Instructions to follow – Copy the rows starting with the line that contains "At what (x,y)" and going on through the line that contains "What do you", and omit the pictures from your copy.

#### Dataset records ####

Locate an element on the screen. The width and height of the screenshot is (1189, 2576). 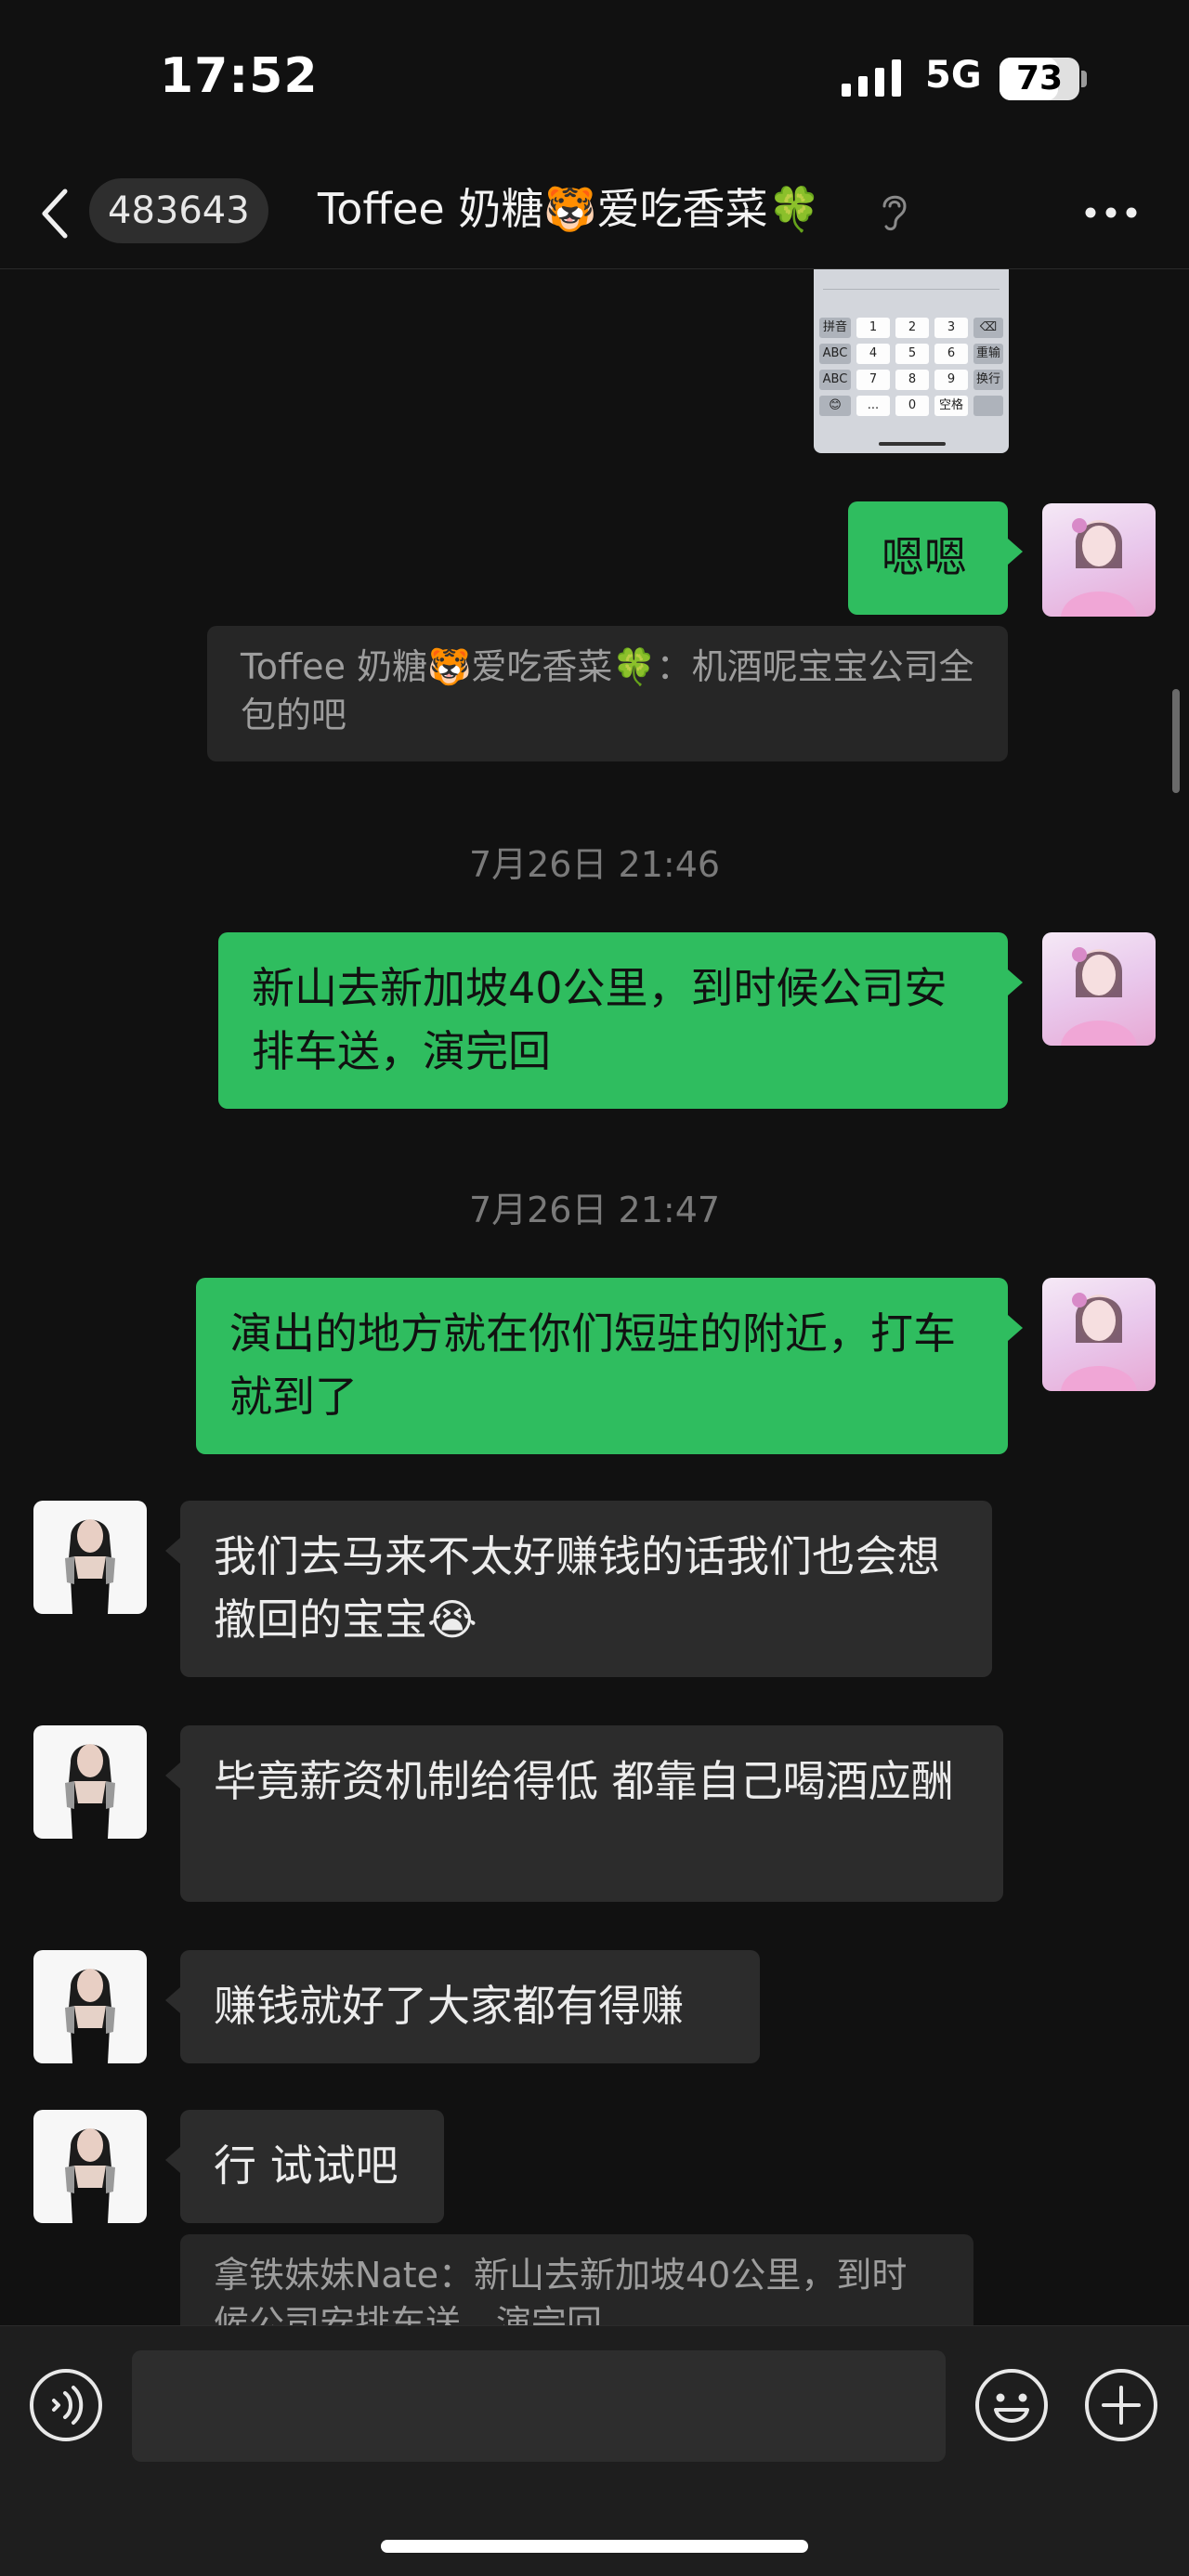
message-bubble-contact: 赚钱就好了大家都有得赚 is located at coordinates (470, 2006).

####
#### Dataset records ####

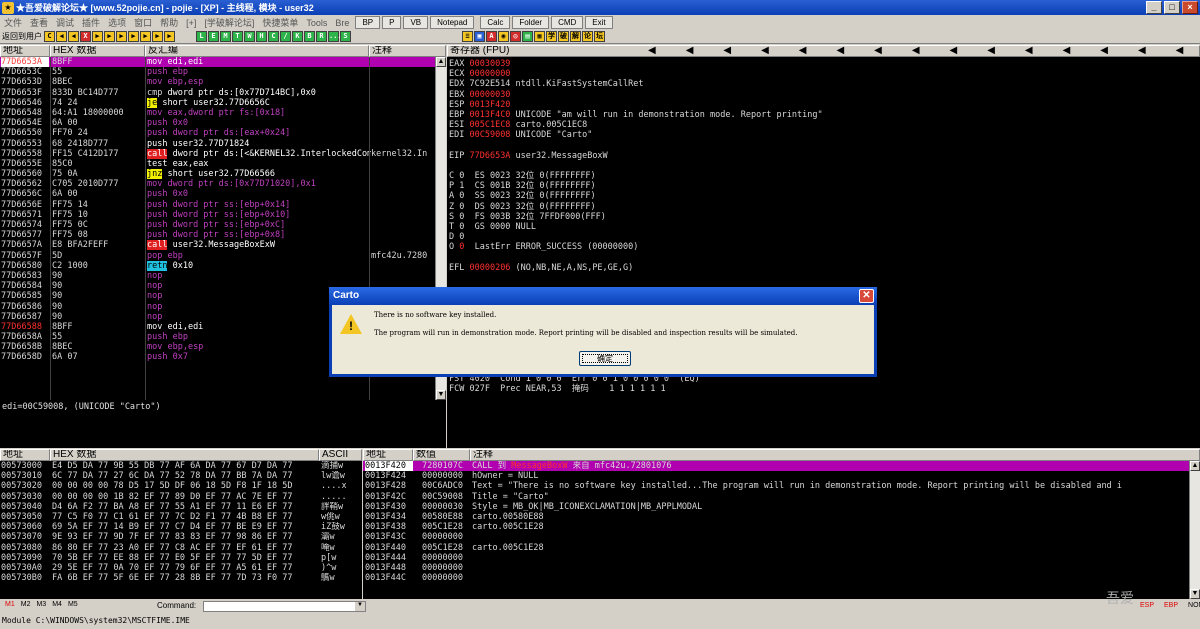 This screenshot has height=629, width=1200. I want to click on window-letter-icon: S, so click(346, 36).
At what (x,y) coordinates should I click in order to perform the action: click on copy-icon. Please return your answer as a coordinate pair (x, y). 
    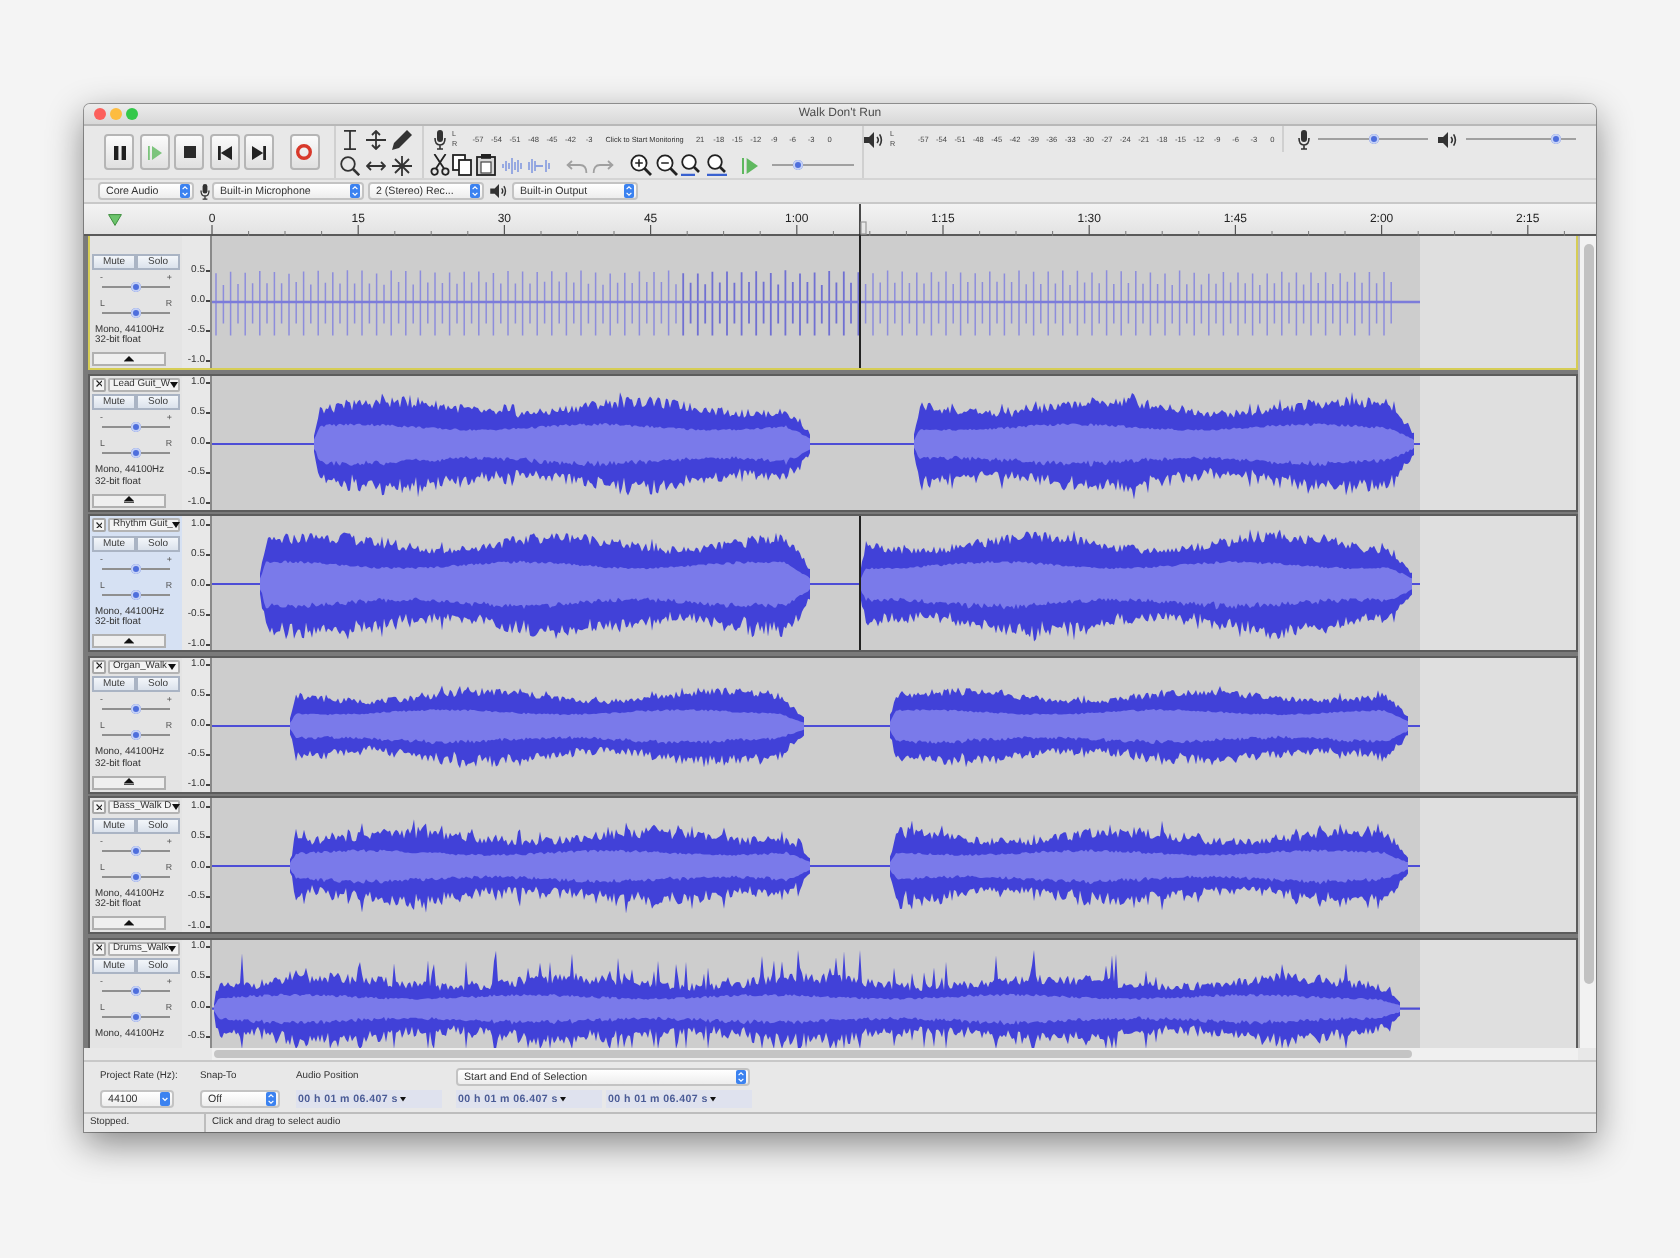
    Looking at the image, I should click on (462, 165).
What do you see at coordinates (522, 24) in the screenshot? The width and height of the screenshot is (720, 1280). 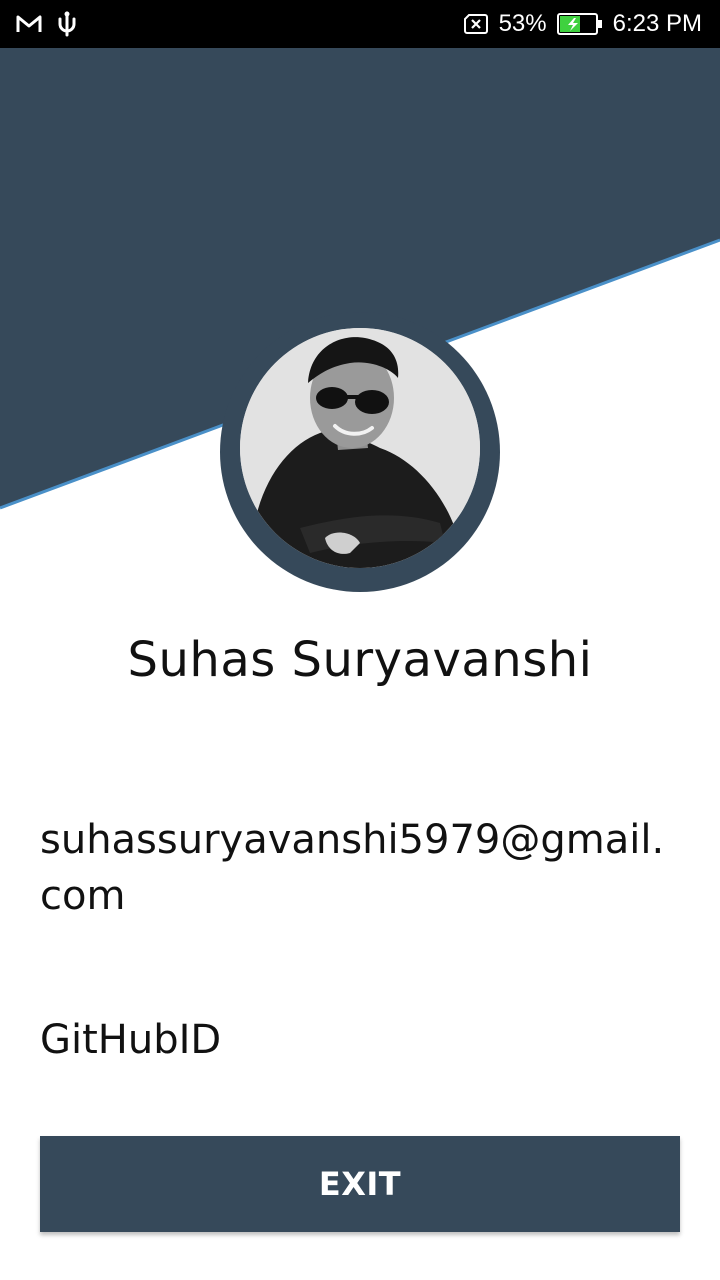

####
#### Dataset records ####

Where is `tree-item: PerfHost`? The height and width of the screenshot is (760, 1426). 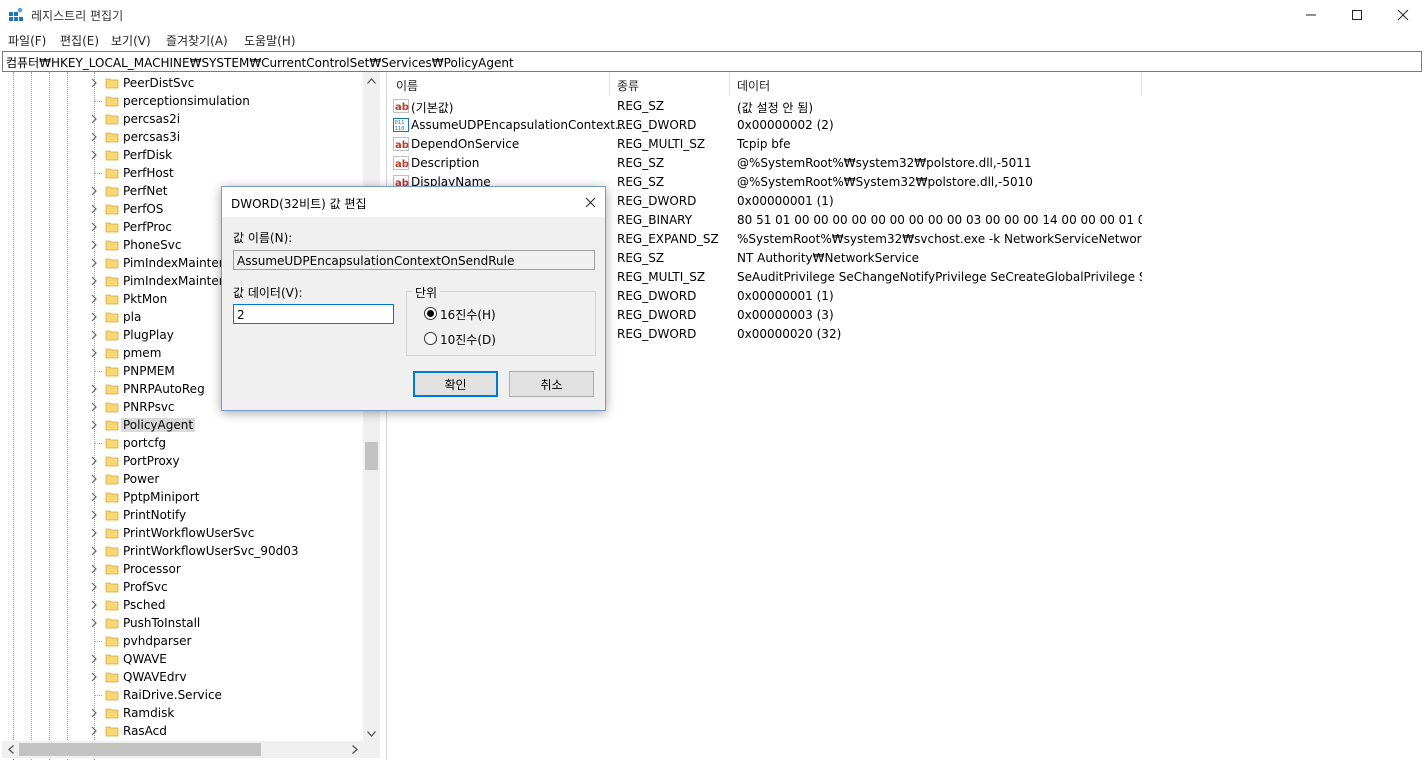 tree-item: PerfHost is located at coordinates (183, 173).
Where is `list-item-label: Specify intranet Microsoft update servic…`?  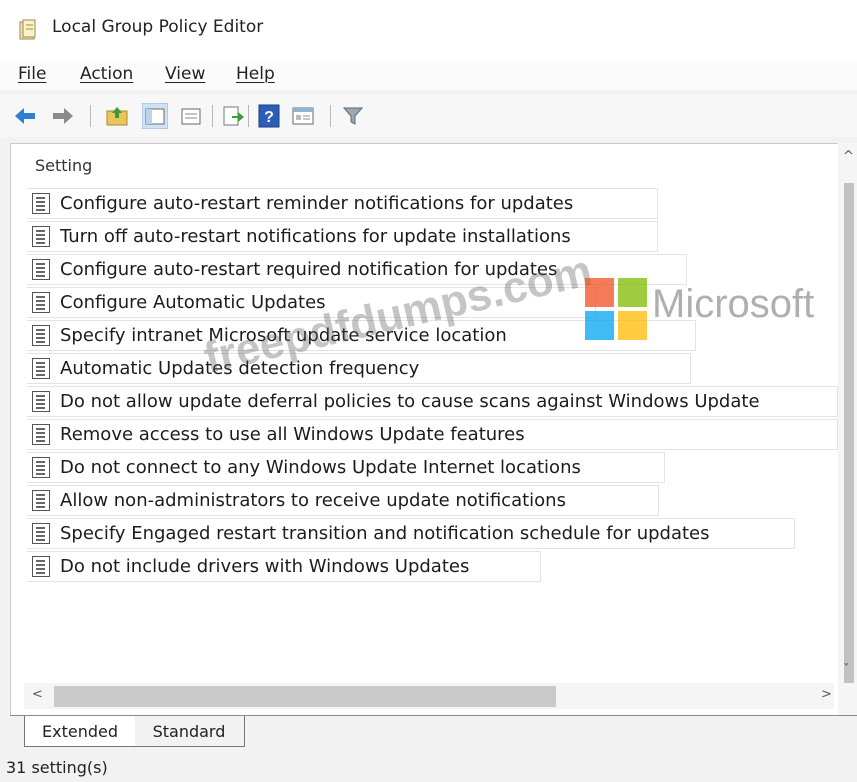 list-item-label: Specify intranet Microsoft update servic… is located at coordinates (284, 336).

####

Response –
At what (x,y) coordinates should I click in order to perform the action: click on copy-icon. Please return your answer as a coordinate pair (x, y). 
    Looking at the image, I should click on (462, 165).
What do you see at coordinates (522, 24) in the screenshot? The width and height of the screenshot is (720, 1280). 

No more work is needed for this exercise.